In most relational database engines, the optimizer chooses the best single index for a given table in the query.  SAP Sybase IQ takes the optimization process to the next level by looking not only at each column in the query, but at all joins and search arguments.  For example, assume that a date column is used in a join and to search for the month datepart.  The optimizer would prefer to use the HG index on the date field for the join.  It would also prefer to use the DATE index to search on the month datepart.

In short, IQ will look at each join, where clause, aggregation, etc. to determine the best index for each operation.  Not just one index per table and not just one index per column.  But rather, one index for each use of each column in the query!

Should we be concerned about over indexing?

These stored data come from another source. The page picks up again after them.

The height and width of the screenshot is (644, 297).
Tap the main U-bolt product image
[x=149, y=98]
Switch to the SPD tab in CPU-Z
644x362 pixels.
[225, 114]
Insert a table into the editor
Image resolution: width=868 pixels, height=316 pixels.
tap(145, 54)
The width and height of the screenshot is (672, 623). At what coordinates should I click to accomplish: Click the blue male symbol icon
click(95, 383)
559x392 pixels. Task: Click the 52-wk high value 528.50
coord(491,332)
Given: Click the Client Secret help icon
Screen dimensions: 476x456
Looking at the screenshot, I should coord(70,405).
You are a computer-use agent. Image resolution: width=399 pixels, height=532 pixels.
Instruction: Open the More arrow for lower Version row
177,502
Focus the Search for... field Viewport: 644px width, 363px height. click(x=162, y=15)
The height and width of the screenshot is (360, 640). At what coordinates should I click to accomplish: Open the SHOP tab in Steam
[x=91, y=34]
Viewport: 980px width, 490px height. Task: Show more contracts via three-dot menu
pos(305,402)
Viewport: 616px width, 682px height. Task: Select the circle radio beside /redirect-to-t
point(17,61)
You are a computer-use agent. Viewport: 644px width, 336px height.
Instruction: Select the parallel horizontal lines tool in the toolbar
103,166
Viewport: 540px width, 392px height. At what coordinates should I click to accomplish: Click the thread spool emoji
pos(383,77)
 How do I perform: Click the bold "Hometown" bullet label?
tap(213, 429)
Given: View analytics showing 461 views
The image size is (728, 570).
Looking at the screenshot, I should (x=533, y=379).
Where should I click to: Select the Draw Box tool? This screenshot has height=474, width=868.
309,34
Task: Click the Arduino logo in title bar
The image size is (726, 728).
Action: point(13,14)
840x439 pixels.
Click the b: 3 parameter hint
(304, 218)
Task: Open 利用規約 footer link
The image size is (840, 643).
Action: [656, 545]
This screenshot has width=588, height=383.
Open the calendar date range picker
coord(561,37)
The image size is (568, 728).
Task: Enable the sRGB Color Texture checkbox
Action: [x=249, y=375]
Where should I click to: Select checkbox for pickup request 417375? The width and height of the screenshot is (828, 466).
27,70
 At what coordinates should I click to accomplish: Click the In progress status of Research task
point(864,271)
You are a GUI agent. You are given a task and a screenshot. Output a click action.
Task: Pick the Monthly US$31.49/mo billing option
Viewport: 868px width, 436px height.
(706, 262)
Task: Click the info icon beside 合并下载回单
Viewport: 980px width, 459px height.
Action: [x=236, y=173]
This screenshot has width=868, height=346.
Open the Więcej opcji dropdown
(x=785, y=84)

The short answer is an emphatic NO!  As mentioned previously, typical relation database engines pick the best single index to access data in a table.  Second, when adding indexes to most RDBMS engines the load times tend to slow down due to how data is processed.  Third, most database engines store data and indexes in different structures so that as more indexes are added the table size swells.  All of these lead to trying to minimize the total number of indexes on a table in most engines.

SAP Sybase IQ is not prone to these limitations.  We pick as many indexes as needed to process the entire query.  Indexes in IQ are not as large as the data being indexed.  Each of the indexes employs various levels of vectors, bitmaps, data representations, and compression to dramatically decrease the database size.  Finally, when loading data, IQ can consume all CPU resources.  We currently released a fully audited benchmark in which SAP Sybase IQ loaded data at over 34.3 TB/hour on an 80 core Linux system (http://scn.sap.com/community/developer-center/analytic-server/blog/2013/05/30/sap-sybase-iq-16-sets-guinness-world-record-with-343tb-per-hour-for-big-data-loading).

All of these SAP Sybase IQ features lead to an engine that can handle as many indexes as necessary for all query (canned or ad hoc) activity.  It is quite common to have 30-60% of all columns indexed with the advanced indexes (and in some cases multiple indexes per column).

When to use Indexes?

Now that we have some basics about indexes, the big question is when to use them? Here are some simple guidelines that will help cover every situation.  The general idea is to ask a series of questions about each column.  The answers to the questions will dictate whether or not indexes are needed, and if needed which one(s) are best.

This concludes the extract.